Medical School of Chinese PLA, Beijing, China.
Department of Otolaryngology Head and Neck Surgery, The First Medical Centre of Chinese PLA General Hospital, Beijing, China.
Front Endocrinol (Lausanne). 2022 Oct 10;13:1019037. doi: 10.3389/fendo.2022.1019037. eCollection 2022.
To develop a web-based machine learning server to predict lateral lymph node metastasis (LLNM) in papillary thyroid cancer (PTC) patients.
Clinical data for PTC patients who underwent primary thyroidectomy at our hospital between January 2015 and December 2020, with pathologically confirmed presence or absence of any LLNM finding, were retrospectively reviewed. We built all models from a training set (80%) and assessed them in a test set (20%), using algorithms including decision tree, XGBoost, random forest, support vector machine, neural network, and K-nearest neighbor algorithm. Their performance was measured against a previously established nomogram using area under the receiver operating characteristic curve (AUC), decision curve analysis (DCA), precision, recall, accuracy, F1 score, specificity, and sensitivity. Interpretable machine learning was used for identifying potential relationships between variables and LLNM, and a web-based tool was created for use by clinicians.
A total of 1135 (62.53%) out of 1815 PTC patients enrolled in this study experienced LLNM episodes. In predicting LLNM, the best algorithm was random forest. In determining feature importance, the AUC reached 0.80, with an accuracy of 0.74, sensitivity of 0.89, and F1 score of 0.81. In addition, DCA showed that random forest held a higher clinical net benefit. Random forest identified tumor size, lymph node microcalcification, age, lymph node size, and tumor location as the most influentials in predicting LLNM. And the website tool is freely accessible at http://43.138.62.202/.
The results showed that machine learning can be used to enable accurate prediction for LLNM in PTC patients, and that the web tool allowed for LLNM risk assessment at the individual level.
开发一个基于网络的机器学习服务器,以预测甲状腺乳头状癌(PTC)患者的侧颈部淋巴结转移(LLNM)。
回顾性分析 2015 年 1 月至 2020 年 12 月在我院接受原发性甲状腺切除术的 PTC 患者的临床资料,病理证实有或无任何 LLNM 发现。
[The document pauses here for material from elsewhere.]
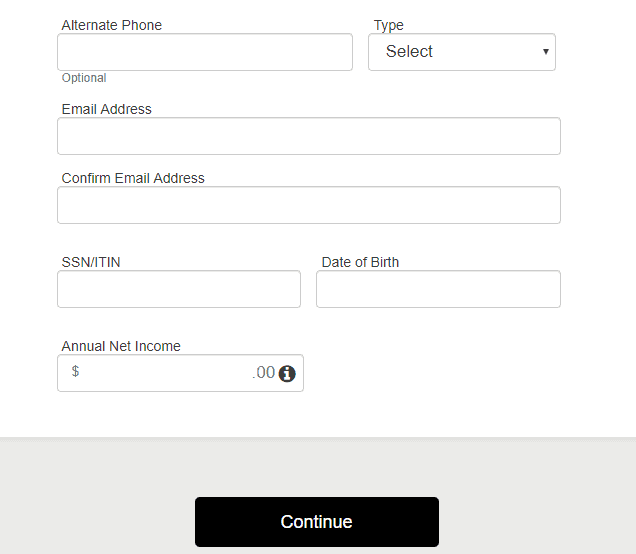636x554 pixels.
Task: Select the Confirm Email Address field
Action: point(309,205)
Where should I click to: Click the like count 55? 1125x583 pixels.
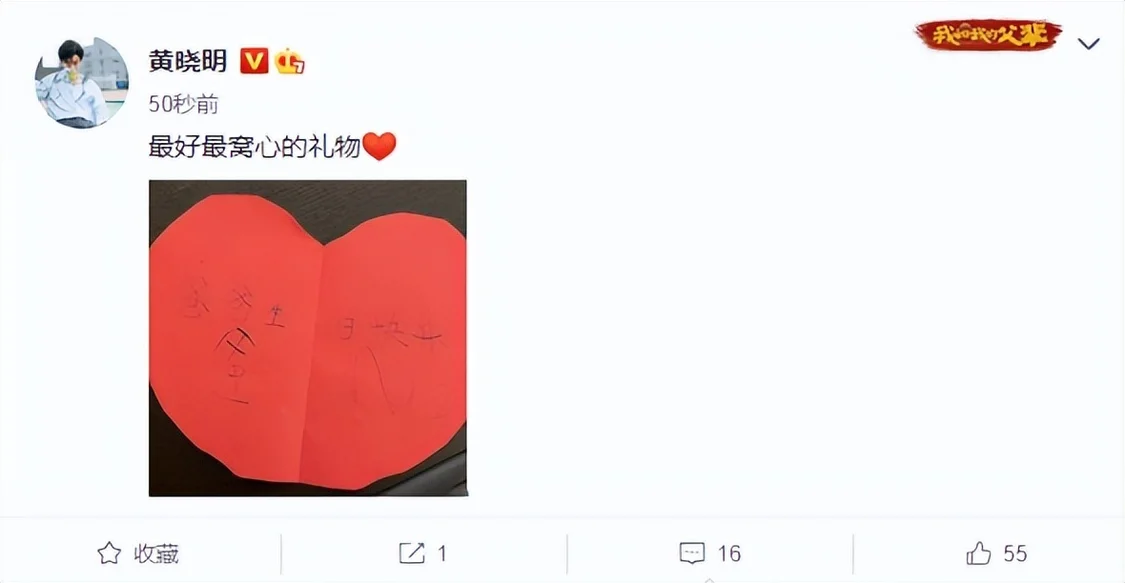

我们使用决策树、XGBoost、随机森林、支持向量机、神经网络和 K 最近邻算法等算法,从训练集(80%)中构建所有模型,并在测试集(20%)中进行评估。我们使用受试者工作特征曲线下面积(AUC)、决策曲线分析(DCA)、精确率、召回率、准确率、F1 评分、特异性和敏感性等指标来衡量它们与之前建立的列线图的性能。我们还使用可解释的机器学习来识别变量与 LLNM 之间的潜在关系,并创建了一个基于网络的工具供临床医生使用。
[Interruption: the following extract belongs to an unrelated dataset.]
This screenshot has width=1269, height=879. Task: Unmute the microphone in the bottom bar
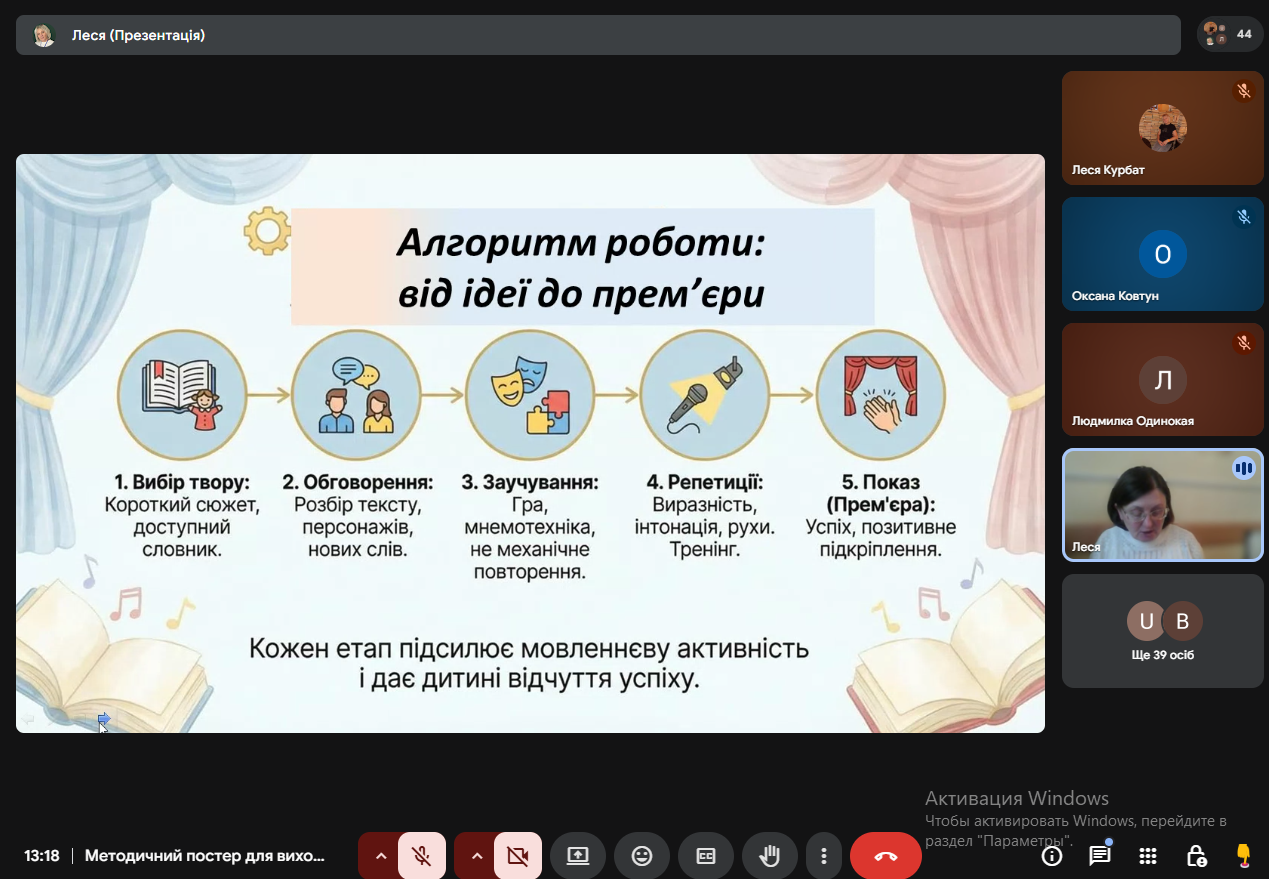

本研究共纳入 1815 例 PTC 患者,其中 1135 例(62.53%)发生了 LLNM。在预测 LLNM 方面,最好的算法是随机森林。在确定特征重要性方面,AUC 达到 0.80,准确率为 0.74,敏感度为 0.89,F1 得分为 0.81。此外,DCA 显示随机森林具有更高的临床净收益。随机森林确定肿瘤大小、淋巴结微钙化、年龄、淋巴结大小和肿瘤位置是预测 LLNM 的最主要因素。该网站工具可在 http://43.138.62.202/ 免费访问。
研究结果表明,机器学习可用于准确预测 PTC 患者的 LLNM,该网站工具可用于个体水平的 LLNM 风险评估。